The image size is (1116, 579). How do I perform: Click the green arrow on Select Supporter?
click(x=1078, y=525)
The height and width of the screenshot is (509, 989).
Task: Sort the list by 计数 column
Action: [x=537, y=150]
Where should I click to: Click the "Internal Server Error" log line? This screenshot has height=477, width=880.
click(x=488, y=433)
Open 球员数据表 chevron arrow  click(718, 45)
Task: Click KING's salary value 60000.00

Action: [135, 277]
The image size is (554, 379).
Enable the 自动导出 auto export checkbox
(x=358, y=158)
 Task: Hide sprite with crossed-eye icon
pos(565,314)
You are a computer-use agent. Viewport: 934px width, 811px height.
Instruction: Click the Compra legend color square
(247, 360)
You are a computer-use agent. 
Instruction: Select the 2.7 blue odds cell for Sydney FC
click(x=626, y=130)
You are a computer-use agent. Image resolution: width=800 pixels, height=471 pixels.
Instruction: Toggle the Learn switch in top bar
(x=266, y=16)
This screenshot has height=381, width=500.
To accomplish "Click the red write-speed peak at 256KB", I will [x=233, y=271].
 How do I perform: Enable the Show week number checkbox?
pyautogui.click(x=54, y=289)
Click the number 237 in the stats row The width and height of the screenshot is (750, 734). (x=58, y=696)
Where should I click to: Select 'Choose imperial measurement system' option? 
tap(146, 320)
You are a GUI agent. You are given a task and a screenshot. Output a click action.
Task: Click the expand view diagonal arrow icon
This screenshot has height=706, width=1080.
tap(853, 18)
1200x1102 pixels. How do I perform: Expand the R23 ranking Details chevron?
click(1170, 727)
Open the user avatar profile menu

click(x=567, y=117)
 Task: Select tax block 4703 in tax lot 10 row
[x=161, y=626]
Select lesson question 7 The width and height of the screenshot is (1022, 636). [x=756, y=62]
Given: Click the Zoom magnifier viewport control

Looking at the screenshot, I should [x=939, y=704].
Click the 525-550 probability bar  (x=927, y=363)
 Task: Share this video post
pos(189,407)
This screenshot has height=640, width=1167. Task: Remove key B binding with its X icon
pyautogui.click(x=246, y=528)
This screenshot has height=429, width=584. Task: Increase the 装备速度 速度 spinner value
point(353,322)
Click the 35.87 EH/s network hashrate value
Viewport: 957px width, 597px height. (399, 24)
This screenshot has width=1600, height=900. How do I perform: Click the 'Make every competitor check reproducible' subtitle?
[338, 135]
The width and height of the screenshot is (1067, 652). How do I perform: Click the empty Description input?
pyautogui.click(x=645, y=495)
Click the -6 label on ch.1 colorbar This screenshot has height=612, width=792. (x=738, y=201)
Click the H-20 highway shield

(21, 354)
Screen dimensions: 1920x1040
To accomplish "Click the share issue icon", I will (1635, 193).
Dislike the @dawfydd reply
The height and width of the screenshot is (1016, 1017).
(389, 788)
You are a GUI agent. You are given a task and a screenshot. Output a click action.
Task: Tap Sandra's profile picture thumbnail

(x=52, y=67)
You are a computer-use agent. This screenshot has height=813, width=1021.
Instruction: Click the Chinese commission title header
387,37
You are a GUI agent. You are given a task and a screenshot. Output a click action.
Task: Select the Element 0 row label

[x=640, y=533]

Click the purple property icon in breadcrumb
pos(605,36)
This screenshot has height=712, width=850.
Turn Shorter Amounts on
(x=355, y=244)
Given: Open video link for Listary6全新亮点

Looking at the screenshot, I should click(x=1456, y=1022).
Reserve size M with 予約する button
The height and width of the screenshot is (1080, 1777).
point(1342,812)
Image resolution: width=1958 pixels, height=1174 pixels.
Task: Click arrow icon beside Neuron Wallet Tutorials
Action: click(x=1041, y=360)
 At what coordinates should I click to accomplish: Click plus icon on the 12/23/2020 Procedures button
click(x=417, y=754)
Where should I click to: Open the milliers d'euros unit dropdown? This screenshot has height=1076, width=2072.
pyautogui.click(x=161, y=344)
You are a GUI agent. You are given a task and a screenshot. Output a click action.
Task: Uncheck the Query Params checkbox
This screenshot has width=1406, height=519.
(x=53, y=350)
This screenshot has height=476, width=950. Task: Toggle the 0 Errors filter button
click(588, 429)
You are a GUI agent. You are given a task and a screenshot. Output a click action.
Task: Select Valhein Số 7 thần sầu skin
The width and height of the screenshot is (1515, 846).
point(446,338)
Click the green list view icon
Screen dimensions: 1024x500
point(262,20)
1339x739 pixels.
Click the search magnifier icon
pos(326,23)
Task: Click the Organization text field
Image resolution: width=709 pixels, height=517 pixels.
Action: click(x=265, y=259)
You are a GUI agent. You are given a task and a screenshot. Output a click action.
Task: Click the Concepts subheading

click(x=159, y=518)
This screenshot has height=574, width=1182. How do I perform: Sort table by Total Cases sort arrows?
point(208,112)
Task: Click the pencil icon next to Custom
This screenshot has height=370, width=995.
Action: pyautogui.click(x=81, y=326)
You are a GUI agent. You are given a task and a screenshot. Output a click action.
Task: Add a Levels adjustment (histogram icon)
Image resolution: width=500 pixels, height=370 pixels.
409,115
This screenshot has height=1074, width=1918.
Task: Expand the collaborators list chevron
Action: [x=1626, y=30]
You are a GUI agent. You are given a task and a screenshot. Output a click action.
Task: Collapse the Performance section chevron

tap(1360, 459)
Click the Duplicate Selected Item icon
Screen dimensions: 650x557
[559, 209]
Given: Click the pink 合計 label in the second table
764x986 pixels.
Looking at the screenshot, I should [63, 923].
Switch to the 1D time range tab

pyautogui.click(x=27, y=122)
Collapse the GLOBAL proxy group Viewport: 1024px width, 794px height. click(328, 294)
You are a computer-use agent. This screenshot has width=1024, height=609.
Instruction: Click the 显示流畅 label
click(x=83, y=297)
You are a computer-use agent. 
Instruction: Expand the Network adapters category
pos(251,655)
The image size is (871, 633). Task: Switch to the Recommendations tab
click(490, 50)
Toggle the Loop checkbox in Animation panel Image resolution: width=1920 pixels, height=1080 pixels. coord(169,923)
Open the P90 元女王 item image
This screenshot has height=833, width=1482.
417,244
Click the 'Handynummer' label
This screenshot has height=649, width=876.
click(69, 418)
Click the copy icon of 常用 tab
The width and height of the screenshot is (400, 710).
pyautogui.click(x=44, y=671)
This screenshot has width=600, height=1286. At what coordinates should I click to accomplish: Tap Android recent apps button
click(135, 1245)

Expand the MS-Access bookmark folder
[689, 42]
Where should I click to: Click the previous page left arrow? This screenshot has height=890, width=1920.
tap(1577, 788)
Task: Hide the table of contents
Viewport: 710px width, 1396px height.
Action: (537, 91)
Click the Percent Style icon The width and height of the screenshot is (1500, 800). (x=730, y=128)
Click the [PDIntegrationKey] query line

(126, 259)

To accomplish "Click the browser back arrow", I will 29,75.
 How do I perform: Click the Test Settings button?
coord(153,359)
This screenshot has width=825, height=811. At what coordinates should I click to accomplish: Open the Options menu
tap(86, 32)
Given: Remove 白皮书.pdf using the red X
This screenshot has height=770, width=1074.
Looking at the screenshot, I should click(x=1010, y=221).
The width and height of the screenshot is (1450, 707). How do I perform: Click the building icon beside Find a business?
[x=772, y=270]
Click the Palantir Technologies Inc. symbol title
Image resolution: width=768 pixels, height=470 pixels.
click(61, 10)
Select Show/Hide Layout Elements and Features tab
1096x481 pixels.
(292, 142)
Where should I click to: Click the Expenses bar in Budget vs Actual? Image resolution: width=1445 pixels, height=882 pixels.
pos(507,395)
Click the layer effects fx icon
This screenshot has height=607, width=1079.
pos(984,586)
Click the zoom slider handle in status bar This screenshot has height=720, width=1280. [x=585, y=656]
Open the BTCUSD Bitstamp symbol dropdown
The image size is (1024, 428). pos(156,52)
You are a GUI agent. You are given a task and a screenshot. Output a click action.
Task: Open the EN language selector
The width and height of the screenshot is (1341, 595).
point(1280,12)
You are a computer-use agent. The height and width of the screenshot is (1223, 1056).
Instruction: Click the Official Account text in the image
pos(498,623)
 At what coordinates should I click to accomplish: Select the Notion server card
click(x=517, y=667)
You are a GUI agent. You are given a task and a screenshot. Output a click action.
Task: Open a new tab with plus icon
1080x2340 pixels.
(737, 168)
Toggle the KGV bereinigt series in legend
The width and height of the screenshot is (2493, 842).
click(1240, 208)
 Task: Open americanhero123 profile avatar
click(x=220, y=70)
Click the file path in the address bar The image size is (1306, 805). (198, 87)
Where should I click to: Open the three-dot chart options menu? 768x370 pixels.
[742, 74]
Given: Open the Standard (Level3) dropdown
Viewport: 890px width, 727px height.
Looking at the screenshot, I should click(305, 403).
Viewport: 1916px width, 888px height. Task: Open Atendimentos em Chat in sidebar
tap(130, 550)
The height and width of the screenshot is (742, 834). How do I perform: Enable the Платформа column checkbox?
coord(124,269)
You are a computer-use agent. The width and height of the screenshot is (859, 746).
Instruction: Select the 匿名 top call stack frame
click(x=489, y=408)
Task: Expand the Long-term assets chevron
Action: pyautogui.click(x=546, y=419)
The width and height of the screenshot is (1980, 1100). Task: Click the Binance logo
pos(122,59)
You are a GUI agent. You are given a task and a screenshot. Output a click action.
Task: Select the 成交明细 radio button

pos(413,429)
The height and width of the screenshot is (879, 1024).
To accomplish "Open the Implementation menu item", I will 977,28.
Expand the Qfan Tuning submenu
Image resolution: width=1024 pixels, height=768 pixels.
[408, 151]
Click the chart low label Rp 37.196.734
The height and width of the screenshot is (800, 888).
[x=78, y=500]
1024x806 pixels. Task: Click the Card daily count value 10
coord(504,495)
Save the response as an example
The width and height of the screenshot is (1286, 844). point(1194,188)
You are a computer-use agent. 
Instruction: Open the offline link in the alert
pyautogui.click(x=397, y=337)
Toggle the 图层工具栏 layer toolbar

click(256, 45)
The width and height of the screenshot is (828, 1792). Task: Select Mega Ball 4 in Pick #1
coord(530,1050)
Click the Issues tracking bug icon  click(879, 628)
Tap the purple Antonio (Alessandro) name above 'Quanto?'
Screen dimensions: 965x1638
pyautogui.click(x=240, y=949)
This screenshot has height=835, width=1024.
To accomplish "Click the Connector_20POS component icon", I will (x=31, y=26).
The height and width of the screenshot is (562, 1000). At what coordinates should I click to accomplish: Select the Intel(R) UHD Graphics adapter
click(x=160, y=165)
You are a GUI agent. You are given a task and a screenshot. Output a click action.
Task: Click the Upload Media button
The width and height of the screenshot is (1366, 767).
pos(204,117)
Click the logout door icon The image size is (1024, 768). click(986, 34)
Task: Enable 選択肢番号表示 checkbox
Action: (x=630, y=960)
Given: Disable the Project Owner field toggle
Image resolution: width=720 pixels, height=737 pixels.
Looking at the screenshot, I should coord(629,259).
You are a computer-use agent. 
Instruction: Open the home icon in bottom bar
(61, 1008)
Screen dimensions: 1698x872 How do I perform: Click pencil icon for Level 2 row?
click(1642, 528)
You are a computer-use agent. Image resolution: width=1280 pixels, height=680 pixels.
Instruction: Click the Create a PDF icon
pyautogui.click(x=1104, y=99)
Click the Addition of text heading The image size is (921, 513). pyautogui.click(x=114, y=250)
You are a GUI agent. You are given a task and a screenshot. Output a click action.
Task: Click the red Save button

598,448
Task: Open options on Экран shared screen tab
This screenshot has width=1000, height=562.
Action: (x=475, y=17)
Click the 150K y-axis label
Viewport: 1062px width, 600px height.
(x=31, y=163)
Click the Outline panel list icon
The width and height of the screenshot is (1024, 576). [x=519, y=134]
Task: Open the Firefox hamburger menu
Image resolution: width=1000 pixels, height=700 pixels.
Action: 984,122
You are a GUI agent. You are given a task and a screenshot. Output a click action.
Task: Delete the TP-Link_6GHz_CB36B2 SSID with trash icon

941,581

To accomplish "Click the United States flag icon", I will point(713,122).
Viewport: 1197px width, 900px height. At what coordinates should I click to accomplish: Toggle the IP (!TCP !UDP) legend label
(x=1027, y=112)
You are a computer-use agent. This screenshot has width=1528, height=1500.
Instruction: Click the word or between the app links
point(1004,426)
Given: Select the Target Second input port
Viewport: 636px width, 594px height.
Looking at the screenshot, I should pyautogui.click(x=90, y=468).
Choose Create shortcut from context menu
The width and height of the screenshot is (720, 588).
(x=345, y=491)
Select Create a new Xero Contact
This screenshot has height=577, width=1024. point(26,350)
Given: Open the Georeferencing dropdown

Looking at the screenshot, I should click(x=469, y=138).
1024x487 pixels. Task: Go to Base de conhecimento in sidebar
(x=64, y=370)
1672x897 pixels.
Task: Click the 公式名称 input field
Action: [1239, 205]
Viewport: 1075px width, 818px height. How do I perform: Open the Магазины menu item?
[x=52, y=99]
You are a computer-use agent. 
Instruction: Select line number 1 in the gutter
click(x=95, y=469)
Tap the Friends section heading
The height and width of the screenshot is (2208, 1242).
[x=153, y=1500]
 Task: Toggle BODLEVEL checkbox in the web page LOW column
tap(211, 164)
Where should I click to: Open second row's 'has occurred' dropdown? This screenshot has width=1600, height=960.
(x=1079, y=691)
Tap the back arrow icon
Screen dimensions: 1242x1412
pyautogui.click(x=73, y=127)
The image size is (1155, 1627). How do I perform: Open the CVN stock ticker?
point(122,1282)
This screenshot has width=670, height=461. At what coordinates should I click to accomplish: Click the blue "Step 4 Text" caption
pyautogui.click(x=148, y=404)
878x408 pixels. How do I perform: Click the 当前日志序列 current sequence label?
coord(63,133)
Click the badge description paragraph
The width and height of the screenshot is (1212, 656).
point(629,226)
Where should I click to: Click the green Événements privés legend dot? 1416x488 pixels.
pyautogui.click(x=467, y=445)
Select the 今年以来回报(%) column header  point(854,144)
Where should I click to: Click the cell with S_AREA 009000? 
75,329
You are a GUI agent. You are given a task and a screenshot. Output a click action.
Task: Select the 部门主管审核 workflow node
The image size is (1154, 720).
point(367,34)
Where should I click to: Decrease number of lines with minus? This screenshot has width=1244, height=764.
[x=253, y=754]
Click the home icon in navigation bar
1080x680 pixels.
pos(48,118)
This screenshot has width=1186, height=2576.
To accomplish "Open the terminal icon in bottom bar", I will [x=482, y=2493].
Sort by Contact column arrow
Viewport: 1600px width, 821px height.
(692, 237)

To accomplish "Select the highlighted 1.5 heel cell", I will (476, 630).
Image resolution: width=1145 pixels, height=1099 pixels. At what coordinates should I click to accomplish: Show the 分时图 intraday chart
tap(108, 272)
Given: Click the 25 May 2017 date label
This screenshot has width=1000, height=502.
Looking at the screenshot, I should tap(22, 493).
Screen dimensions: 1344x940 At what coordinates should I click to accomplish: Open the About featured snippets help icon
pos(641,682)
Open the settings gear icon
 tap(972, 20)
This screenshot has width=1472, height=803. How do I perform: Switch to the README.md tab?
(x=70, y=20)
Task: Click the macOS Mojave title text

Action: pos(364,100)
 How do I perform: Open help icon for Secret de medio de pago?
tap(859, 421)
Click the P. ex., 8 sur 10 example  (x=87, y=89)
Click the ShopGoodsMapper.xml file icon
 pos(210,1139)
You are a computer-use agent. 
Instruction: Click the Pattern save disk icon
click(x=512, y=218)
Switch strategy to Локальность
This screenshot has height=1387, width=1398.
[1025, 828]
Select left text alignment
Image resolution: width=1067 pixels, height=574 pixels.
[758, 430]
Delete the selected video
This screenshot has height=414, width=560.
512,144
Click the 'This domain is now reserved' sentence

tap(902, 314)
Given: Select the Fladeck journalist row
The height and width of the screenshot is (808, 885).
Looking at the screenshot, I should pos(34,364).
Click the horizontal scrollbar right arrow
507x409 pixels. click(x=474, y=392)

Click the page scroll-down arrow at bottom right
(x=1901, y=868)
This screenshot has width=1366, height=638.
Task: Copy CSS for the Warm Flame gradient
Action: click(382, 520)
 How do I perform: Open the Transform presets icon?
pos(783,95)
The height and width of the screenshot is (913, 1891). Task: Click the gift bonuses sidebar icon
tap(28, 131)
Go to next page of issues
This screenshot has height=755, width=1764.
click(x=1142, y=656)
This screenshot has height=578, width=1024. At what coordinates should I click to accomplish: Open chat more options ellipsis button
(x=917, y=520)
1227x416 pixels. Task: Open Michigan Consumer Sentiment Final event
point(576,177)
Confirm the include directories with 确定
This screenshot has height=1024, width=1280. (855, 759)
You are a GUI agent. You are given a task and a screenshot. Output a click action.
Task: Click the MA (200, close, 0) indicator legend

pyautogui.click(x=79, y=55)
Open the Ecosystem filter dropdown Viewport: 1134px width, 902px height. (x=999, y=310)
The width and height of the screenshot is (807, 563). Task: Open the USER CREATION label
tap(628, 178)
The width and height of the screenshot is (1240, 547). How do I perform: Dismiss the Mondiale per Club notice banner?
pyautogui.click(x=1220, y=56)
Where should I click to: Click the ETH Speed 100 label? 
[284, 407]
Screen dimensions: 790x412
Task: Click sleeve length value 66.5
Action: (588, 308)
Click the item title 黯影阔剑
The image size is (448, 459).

^^^^^^^^

(Assigned task)
Indicate how many lines of the material include the word "back"; the number alone is required.

(Problem solution)
2